The United Party for the Liberation of Ukraine (OPVU) began its activities in 1955 in the Ivano-Frankivsk region. Its members were young workers and students: Bohdan Germaniuk, Yarema Tkachuk, Bohdan Tymkiv, Myroslav and Vasyl Ploshchak, Ivan Strutynsky, Mykola Yurchyk, Ivan Konevych, and others. This underground organization was created on the principles of the OUN-UPA, but its activities were purely propagandistic. The OPVU conducted agitation among the population, distributed leaflets printed on a typewriter, and had its own charter, program, and text of an oath. The authors of the charter were Bohdan Tymkiv, Ivan Strutynsky, and Vasyl Ploshchak.

▬▬▬▬▬▬▬▬▬▬

DIRECTIVE
In the passage about the United Party for the Liberation of Ukraine, who were the authors of the organization's charter?

INFORMATION PROVIDED
▬▬▬▬▬▬▬▬▬▬

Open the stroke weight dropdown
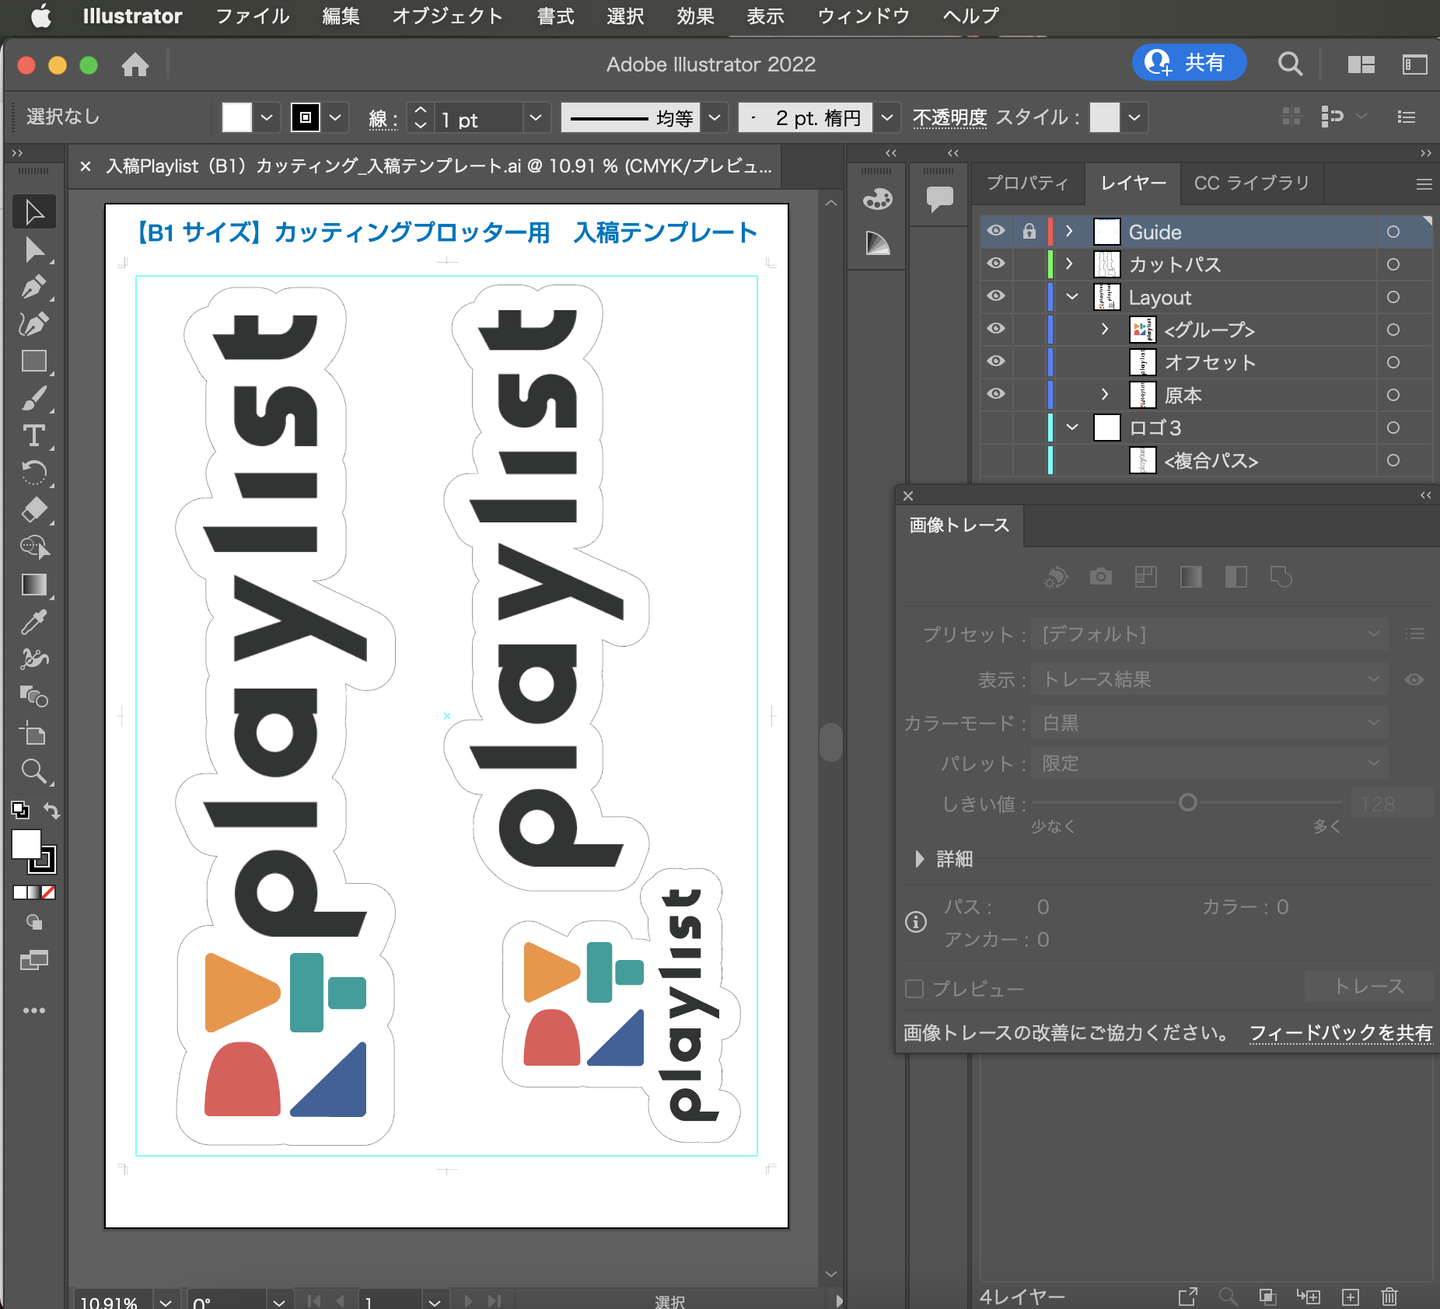 click(x=536, y=118)
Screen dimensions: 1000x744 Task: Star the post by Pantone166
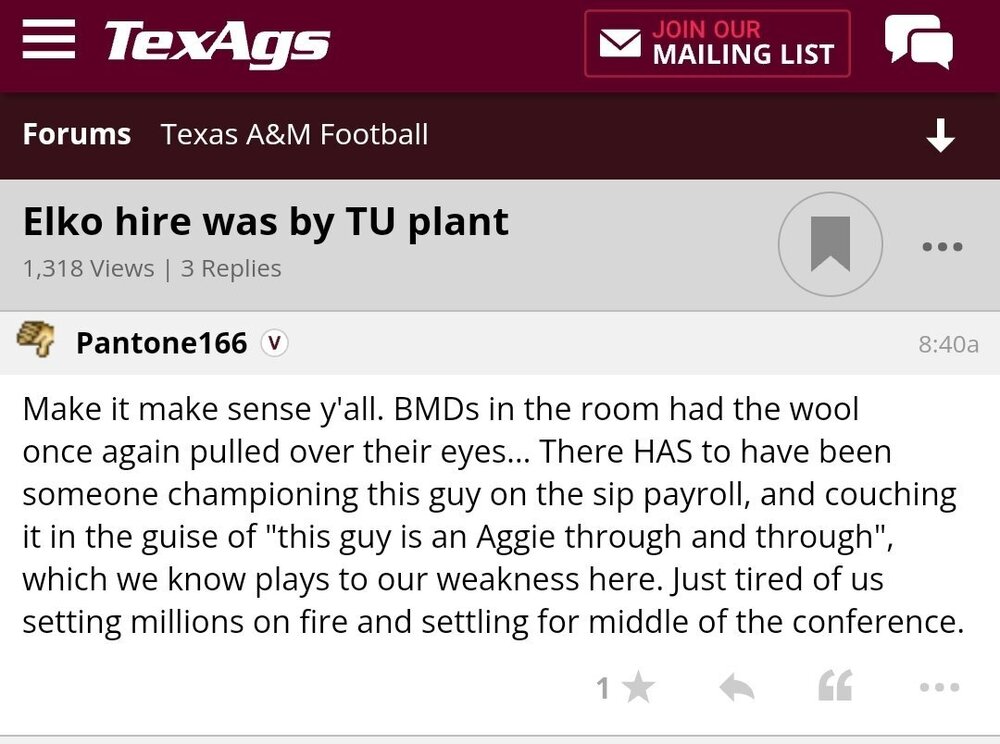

▬▬▬▬▬▬▬▬▬▬

WRITTEN ANSWER
Bohdan Tymkiv, Ivan Strutynsky, and Vasyl Ploshchak.